I wonder how, games steadily become more and more graphics heavy and gameplay-lite (especially AAA titles on consoles)
I already explained how. Besides, not all games are AAA titles on consoles, and they are not even the most popular or profitable.

Yeah, that's why you have to use denoiser and other tricks to hide the fact that there's a paltry amount of rays in each image.
That's not half that bad as you're trying to imply.
Ray-tracing introducing noise is a wrong assumption. Discretization, monte carlo integration and stochastic sampling cause noise, this stuff is required for physically based reflections/shadows/etc with both ray-tracing or rasterisation.
Get rid of these concepts and treat all materials as perfect mirror or perfect diffuse and you're done with noise, but that's a derp solution.
As for denoisers, they blur rough surfaces where noise happens, but that's not that critical because integrating 1000s of samples from all possible directions would still provide very blurry reflection on rough surfaces (because reflections on rough surfaces must be blurry, that's exactly what we are doing mathematically by integrating and averaging many samples)
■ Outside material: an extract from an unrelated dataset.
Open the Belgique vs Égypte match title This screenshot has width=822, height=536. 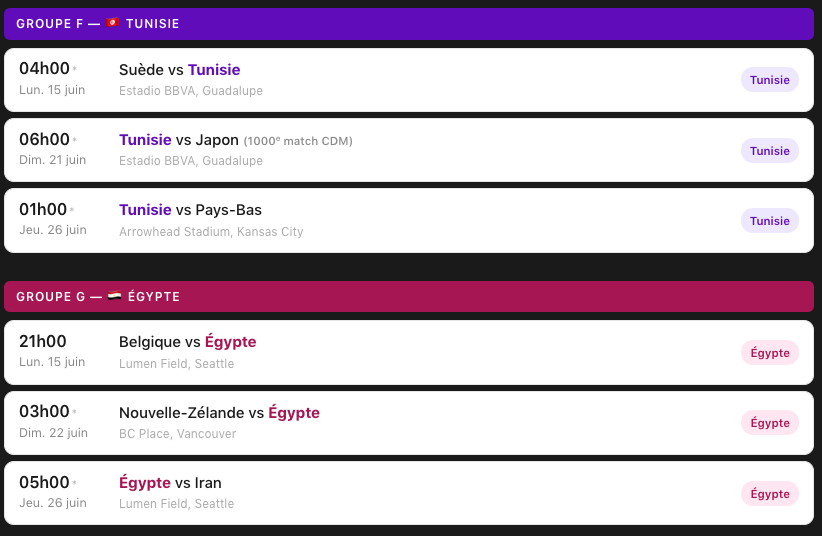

you basically say that we have to pay extra so that poor devs will have to do less routine work. A noble endeavour, but I'll pass, thanks.
Another wrong assumption, guess who will pay one way or another for ever increasing development costs?
Business will cover expenses with micro transactions, microservices, loot boxes, DLCs, you name it.

You're probably using a different definition of "burst" than I am. Aside from RT there is rarely any single workload that occupies the GPU for more than 10% of total frame time. And during that time utilization is almost always poor.
I would cosider geometry draw calls a burst workload, these are usually way below 1 ms, cache flushes and state changes can be required in-between draw calls and other overheads are possible, these are usually small, burst and with low utilization (that's why async compute is usually overlapped with them)

I haven't seen a math bound frame in any game that I've profiled. If you're lucky you'll have one or two workloads during the entire frame that keep the ALUs 50% busy.
By math bound I simply mean that frame performance is limited by any computations on GPU die, doesn't matter whether it's fixed functions blocks or SIMDs, obviously, 100% SIMD ALU utilization is a very rare case.
Following the roofline model, what I can say for sure is that most of frames are never bound by vram bandwidth.
There are plenty of articles on memory frequencies performance impact, performance never scales linerly with memory frequencies for obvious reasons (the roofline model).
Also, regression models usually converge to low coefficients for the bandwidth metric, way lower in comparison with other metrics (especially when you combine all GPU metrics together), which shows that games are rarely bandwidth bound in general.
 
About these leakers' reliability, IDK.
But, starting a new architecture with the lower end card would be quite strange to me.
Assuming the previous RDNA3 leaks were true, the highend uses an expensive packaging tech. This makes it prone to delays unlike the lowend RDNA3 which uses the classic single die approach.

Active bridge chip, TSMC's 3D IC stacking, TSMC 5nm node, new microarch debugging, difficulties in TDP management, etc. - any of those can make it slip.
 
Assuming the previous RDNA3 leaks were true, the highend uses an expensive packaging tech. This makes it prone to delays unlike the lowend RDNA3 which uses the classic single die approach.

Active bridge chip, TSMC's 3D IC stacking, TSMC 5nm node, new microarch debugging, difficulties in TDP management, etc. - any of those can make it slip.

This I know but generally is also true that the bigger dies are the ones usually coming earlier, and bigger dies are more difficult to manufacture, too. SO the reason they come first is the halo effect for the marketing. In this case we would have a cheaper RX6900XT, a good feat or a "midrange" card but without the halo.